Submitted by VK Gupta on Sat, 21/05/2011 - 6:04am

Power users told to pay in advance
Only for large industry, claims PSPCL
Jangveer Singh
Tribune News Service

Chandigarh, May 20
A cash-starved Punjab State Power Corporation Limited (PSPCL) is now trying to generate revenue by seeking advanced consumption deposits (ACD) from its consumers even as it has failed to compensate them for charging enhanced rates which were rolled back later with retrospective effect.

Both domestic and industrial consumers have started receiving demands for deposition of ACD. The PSPCL has taken a decision to charge domestic consumers two and a half times their average two-month bill and industrial units one and a half times their average one-month bill.

The move is being seen as a step to bridge the revenue gap after the State Electricity Regulatory Commission allowed PSPCL an additional tariff compensation of only Rs 2,651 crore against Rs 9,656 crore demanded by it.

This will have a telling effect on domestic consumers, particularly the poor who are getting 100 units of power free per month but are now receiving demands for a security deposit of around Rs 3,000.

Congress legislator Sunil Jakhar, who has filed a PIL on the issue, claimed PSPCL was passing on its inefficiency to the people.

Jakhar said PSPCL aimed to collect Rs 1,304 crore through this scheme, which was no more than backdoor taxation. He claimed this was being done as banks were now refusing loans to the electricity utility.
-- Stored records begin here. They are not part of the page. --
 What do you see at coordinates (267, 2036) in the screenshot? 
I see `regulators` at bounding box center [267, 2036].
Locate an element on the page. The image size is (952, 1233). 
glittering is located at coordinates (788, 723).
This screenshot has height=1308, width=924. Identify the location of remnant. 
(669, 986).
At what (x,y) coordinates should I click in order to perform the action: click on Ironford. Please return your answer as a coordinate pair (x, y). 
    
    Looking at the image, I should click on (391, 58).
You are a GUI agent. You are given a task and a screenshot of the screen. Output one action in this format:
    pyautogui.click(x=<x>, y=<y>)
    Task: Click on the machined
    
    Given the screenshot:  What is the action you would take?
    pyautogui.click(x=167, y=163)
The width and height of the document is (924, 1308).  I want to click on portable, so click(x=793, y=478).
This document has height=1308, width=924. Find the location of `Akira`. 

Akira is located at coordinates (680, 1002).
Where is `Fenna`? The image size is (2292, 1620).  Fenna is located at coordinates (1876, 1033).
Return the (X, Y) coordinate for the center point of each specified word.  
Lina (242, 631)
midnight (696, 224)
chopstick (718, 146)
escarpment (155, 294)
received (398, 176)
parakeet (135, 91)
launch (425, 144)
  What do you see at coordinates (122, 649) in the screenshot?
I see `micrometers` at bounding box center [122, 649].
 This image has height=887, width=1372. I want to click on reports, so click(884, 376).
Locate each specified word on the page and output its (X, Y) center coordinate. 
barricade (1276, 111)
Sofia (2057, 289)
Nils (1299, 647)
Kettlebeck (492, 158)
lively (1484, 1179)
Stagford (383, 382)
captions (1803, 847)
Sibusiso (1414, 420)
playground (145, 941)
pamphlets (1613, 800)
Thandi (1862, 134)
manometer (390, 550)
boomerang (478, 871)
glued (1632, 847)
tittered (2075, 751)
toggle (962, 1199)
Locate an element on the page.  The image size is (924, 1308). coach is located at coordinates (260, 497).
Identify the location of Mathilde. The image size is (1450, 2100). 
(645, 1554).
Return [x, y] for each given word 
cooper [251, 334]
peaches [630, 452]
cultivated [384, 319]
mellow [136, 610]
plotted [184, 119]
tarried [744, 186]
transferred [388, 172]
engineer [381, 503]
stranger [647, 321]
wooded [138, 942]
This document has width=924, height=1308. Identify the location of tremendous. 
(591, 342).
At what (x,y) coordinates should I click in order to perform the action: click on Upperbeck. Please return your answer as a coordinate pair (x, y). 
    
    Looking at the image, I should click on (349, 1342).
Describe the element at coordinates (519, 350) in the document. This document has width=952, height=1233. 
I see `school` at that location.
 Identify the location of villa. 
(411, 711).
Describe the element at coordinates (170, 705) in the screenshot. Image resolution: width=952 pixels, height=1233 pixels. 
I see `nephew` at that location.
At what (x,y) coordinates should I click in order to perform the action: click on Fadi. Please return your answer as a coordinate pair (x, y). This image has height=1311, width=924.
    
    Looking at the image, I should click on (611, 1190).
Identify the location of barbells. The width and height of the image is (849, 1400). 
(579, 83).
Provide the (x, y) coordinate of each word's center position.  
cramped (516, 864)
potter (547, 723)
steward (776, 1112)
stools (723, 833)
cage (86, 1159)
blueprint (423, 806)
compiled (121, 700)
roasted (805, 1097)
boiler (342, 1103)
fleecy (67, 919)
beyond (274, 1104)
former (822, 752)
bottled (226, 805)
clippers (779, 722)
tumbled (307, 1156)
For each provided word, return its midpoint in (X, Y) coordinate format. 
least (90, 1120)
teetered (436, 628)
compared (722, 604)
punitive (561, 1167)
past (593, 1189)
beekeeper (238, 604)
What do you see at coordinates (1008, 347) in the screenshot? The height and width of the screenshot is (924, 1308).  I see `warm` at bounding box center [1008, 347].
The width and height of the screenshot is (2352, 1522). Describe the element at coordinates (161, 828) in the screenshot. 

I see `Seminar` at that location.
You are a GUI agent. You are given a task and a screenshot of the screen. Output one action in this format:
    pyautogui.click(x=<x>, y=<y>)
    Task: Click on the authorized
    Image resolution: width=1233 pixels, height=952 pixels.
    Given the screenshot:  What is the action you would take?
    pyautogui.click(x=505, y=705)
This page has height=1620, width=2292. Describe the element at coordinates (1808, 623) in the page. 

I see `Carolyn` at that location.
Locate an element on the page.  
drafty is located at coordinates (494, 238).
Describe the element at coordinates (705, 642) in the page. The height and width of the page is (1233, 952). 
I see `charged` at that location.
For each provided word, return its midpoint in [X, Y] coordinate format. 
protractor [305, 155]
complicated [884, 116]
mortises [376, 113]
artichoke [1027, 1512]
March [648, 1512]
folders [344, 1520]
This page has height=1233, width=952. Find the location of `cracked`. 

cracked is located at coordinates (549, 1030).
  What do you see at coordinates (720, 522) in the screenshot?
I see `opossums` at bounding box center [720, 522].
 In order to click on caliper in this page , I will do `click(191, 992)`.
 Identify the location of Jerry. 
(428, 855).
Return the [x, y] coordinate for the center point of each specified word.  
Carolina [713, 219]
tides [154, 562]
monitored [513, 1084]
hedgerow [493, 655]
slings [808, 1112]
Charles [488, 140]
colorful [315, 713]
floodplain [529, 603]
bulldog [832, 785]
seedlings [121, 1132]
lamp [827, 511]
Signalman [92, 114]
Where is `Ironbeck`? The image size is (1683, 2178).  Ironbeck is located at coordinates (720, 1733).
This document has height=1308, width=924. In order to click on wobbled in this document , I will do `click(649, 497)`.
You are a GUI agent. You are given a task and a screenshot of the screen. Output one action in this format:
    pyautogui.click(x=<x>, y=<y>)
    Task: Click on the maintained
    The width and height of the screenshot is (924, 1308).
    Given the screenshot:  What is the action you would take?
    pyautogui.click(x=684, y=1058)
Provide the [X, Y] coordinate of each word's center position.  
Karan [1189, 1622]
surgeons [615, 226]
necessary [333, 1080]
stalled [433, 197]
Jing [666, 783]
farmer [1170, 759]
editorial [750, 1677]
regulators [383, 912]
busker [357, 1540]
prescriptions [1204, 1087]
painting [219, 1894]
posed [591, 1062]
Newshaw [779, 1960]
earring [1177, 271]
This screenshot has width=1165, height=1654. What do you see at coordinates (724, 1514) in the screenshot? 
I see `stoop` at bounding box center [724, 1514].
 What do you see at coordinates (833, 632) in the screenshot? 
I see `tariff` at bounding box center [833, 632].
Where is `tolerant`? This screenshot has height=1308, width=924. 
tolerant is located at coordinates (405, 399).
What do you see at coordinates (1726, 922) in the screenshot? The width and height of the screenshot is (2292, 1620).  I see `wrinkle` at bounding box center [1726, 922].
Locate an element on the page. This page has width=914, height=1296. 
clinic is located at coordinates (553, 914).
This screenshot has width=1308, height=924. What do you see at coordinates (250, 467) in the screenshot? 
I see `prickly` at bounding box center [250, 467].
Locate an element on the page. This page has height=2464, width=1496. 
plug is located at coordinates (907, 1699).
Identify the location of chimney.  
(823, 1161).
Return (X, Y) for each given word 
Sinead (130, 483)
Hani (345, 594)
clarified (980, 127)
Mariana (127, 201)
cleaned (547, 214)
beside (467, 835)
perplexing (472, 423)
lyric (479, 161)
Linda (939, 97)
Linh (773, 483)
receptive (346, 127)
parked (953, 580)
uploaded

Jakhar claimed that the government was responsible to this state of affairs. He said despite claiming that the state was flush with funds for development, the government had not taken on the liability of the erstwhile Punjab State Electricity Board (PSEB) after it was split into two corporations in June last year.

Jakhar also claimed that consumers who had paid nearly Rs 1,600 crore in enhanced bills for one and a half years had only been partially adjusted for the same till now despite the rollback in the power tariff hike.

PSPCL Director Distribution Anil Verma said the Electricity Regulatory Commission had approved the levying of ACD last year. He said though notices had been issued to all consumers as per an “old circular”, the charges were presently being levied on large industrial units only.

Verma said no decision had been taken on levying ACD charges on domestic and small and medium industrial units.

He said PSPCL would give 12 per cent interest of all money collected in advance under this scheme and that the deposit would be reviewed every year on the basis of the previous years’ average consumption.